I attended a conference on formalization of mathematics. The challenges to progress appear to include the following
- The diversity of topics (both depth and breadth) is huge.
- The variable level of formalization (from natural language to Latex to Constrained Natural Languages to Computer Algebra Systems to Proof assistants.
- Addressing all the requirements (readability, conciseness, preciseness) is infeasible with current techniques, so selecting any potential solution is suboptimal. Investing resources (time, attention, compute, creativity) in a suboptimal solution is an opportunity cost.
- There is more brain power than staffing. Good ideas don't get implemented because hiring software programmers isn't accessible
- The staffing that is available is graduate students. These are neither domain experts nor experienced programmers
- The degree of automation for projects varies. What is considered hard or scalable depends on who is doing the work.
- Design decisions are driven by the specific problems being solved. A "universal" and comprehensive approach incurs inefficiency in any given domain.
- The degree of software development best practices varies (linting, continuous integration/continuous deployment, use of version control)
- The diversity of implementation choices (Python, Haskell, Coq, C, C++)
- Inventing novel domain specific languages is easy for this community, further mudding the options
- Standard (basic) math is not exciting to build a product around
- Maintenance of software and databases is not exciting research
- There are a variety of databases which hold proofs:
- https://github.com/leanprover-community/mathlib
- https://www.isa-afp.org/topics.html
- http://www.mizar.org/library/
- https://dlmf.nist.gov/
- Anyone can post code (e.g., github); also there is no requirement to post source code
- There is no standardization on what level of quality is acceptable
- There is no review process
- Linking of code to papers to presentations is unusual
- Licensing of code and results varies -- open source, closed source, unspecified
- Who the audience should be is unclear -- advancing research or sharing with advanced peers or on-boarding graduate students or teaching undergraduates?
- Specific goal (beyond QED manifesto) is not agreed upon; there are no milestones.
- use cases are undefined
- well-defined challenge thresholds are needed
- A survey and detailed comparison of various options is not readily available?
- Translation between representations is usually lossy since scopes are not one-to-one
- There is no authority, formal or informal. There is no designated leader
- There is no governance structure. Decision making is ad hoc and social
- Incentives for participants include
- Publishing papers
- Advancing knowledge
- Building reputation
- Forming alliances
As a consequence of the above issues, the selection function becomes who can produce the most creative idea and get it implemented in order to compete for attention.

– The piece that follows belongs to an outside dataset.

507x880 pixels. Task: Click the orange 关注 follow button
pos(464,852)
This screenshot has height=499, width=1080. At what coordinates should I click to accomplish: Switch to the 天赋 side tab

Top-down direction of effort isn't required, but the consequence of bottom-up coordination is that there duplicated effort and investment in translation between faction required.
Top-down direction of effort isn't required, but the consequence of bottom-up coordination is that there duplicated effort and investment in translation between faction required.
The above list gets oversimplified into observations like "no barrier exists other than someone sitting down and doing the work."
There are a couple implicit assumptions there:
- the ill-defined approach in my mind is the best and right method
- that someone is not me. Probably a graduate student since the work is trivial
Speed does not seem to be an issue. There is not a compute bottleneck.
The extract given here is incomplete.